▶ **EXERCISE DESCRIPTION**:
Copy out the data below. Keep every word as it is.

▶ **SOURCE INFORMATION**:

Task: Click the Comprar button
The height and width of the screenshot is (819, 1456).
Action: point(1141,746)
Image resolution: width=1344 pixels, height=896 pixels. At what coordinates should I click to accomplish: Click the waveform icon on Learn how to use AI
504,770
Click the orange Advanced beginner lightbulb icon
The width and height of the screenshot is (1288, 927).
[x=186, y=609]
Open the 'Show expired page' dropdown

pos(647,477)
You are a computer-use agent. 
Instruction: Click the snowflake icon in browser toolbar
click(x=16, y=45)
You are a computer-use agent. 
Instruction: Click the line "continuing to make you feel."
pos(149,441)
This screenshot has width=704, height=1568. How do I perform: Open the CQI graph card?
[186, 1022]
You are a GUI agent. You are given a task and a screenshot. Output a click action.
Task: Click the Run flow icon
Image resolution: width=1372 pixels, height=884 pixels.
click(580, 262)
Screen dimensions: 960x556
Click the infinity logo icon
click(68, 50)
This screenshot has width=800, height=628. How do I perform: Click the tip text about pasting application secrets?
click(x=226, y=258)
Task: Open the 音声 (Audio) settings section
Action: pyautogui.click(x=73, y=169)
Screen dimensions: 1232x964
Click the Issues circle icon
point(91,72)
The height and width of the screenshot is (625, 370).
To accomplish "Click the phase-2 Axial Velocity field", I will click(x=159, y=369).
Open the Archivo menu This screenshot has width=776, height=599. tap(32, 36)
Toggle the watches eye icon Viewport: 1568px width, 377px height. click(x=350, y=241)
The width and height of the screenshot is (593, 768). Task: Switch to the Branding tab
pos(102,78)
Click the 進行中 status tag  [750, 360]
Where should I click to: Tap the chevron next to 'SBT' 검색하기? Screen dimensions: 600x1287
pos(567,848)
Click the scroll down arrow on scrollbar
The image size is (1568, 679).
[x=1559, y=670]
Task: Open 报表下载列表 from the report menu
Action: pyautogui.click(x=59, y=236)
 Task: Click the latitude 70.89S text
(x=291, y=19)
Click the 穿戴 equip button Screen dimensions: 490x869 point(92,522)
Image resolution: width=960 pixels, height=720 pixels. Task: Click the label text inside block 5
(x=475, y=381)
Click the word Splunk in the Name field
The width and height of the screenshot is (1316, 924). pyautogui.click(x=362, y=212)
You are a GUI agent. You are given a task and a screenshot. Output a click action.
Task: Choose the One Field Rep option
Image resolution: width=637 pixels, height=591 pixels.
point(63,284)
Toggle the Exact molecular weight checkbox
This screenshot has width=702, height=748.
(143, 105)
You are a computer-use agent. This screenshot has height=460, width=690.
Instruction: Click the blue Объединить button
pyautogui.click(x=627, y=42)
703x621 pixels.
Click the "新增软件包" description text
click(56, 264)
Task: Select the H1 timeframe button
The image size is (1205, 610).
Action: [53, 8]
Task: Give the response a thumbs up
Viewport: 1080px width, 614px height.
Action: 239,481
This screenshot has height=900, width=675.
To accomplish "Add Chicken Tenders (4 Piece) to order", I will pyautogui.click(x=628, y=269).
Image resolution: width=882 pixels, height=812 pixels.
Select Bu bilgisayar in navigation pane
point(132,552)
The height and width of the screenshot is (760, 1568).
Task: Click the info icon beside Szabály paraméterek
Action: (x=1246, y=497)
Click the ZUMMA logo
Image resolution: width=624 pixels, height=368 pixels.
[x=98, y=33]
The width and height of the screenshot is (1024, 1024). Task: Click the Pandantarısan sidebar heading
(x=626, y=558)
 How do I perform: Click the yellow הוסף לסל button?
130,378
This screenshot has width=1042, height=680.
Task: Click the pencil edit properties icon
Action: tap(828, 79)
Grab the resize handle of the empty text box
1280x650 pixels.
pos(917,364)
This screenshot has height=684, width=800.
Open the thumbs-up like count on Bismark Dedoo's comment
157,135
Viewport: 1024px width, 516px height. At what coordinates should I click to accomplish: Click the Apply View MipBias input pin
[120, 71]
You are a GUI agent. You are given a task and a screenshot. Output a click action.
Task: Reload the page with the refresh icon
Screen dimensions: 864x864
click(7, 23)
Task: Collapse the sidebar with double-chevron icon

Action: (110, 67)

▶ **ANSWER SPACE**:
Task: Click the Comprar button
The height and width of the screenshot is (819, 1456).
Action: point(1141,746)
Image resolution: width=1344 pixels, height=896 pixels. At what coordinates should I click to accomplish: Click the waveform icon on Learn how to use AI
504,770
Click the orange Advanced beginner lightbulb icon
The width and height of the screenshot is (1288, 927).
[x=186, y=609]
Open the 'Show expired page' dropdown

pos(647,477)
You are a computer-use agent. 
Instruction: Click the snowflake icon in browser toolbar
click(x=16, y=45)
You are a computer-use agent. 
Instruction: Click the line "continuing to make you feel."
pos(149,441)
This screenshot has width=704, height=1568. How do I perform: Open the CQI graph card?
[186, 1022]
You are a GUI agent. You are given a task and a screenshot. Output a click action.
Task: Click the Run flow icon
Image resolution: width=1372 pixels, height=884 pixels.
click(580, 262)
Screen dimensions: 960x556
Click the infinity logo icon
click(68, 50)
This screenshot has width=800, height=628. How do I perform: Click the tip text about pasting application secrets?
click(x=226, y=258)
Task: Open the 音声 (Audio) settings section
Action: pyautogui.click(x=73, y=169)
Screen dimensions: 1232x964
Click the Issues circle icon
point(91,72)
The height and width of the screenshot is (625, 370).
To accomplish "Click the phase-2 Axial Velocity field", I will click(x=159, y=369).
Open the Archivo menu This screenshot has width=776, height=599. tap(32, 36)
Toggle the watches eye icon Viewport: 1568px width, 377px height. click(x=350, y=241)
The width and height of the screenshot is (593, 768). Task: Switch to the Branding tab
pos(102,78)
Click the 進行中 status tag  [750, 360]
Where should I click to: Tap the chevron next to 'SBT' 검색하기? Screen dimensions: 600x1287
pos(567,848)
Click the scroll down arrow on scrollbar
The image size is (1568, 679).
[x=1559, y=670]
Task: Open 报表下载列表 from the report menu
Action: pyautogui.click(x=59, y=236)
 Task: Click the latitude 70.89S text
(x=291, y=19)
Click the 穿戴 equip button Screen dimensions: 490x869 point(92,522)
Image resolution: width=960 pixels, height=720 pixels. Task: Click the label text inside block 5
(x=475, y=381)
Click the word Splunk in the Name field
The width and height of the screenshot is (1316, 924). pyautogui.click(x=362, y=212)
You are a GUI agent. You are given a task and a screenshot. Output a click action.
Task: Choose the One Field Rep option
Image resolution: width=637 pixels, height=591 pixels.
point(63,284)
Toggle the Exact molecular weight checkbox
This screenshot has width=702, height=748.
(143, 105)
You are a computer-use agent. This screenshot has height=460, width=690.
Instruction: Click the blue Объединить button
pyautogui.click(x=627, y=42)
703x621 pixels.
Click the "新增软件包" description text
click(56, 264)
Task: Select the H1 timeframe button
The image size is (1205, 610).
Action: [53, 8]
Task: Give the response a thumbs up
Viewport: 1080px width, 614px height.
Action: 239,481
This screenshot has height=900, width=675.
To accomplish "Add Chicken Tenders (4 Piece) to order", I will pyautogui.click(x=628, y=269).
Image resolution: width=882 pixels, height=812 pixels.
Select Bu bilgisayar in navigation pane
point(132,552)
The height and width of the screenshot is (760, 1568).
Task: Click the info icon beside Szabály paraméterek
Action: (x=1246, y=497)
Click the ZUMMA logo
Image resolution: width=624 pixels, height=368 pixels.
[x=98, y=33]
The width and height of the screenshot is (1024, 1024). Task: Click the Pandantarısan sidebar heading
(x=626, y=558)
 How do I perform: Click the yellow הוסף לסל button?
130,378
This screenshot has width=1042, height=680.
Task: Click the pencil edit properties icon
Action: tap(828, 79)
Grab the resize handle of the empty text box
1280x650 pixels.
pos(917,364)
This screenshot has height=684, width=800.
Open the thumbs-up like count on Bismark Dedoo's comment
157,135
Viewport: 1024px width, 516px height. At what coordinates should I click to accomplish: Click the Apply View MipBias input pin
[120, 71]
You are a GUI agent. You are given a task and a screenshot. Output a click action.
Task: Reload the page with the refresh icon
Screen dimensions: 864x864
click(7, 23)
Task: Collapse the sidebar with double-chevron icon

Action: (110, 67)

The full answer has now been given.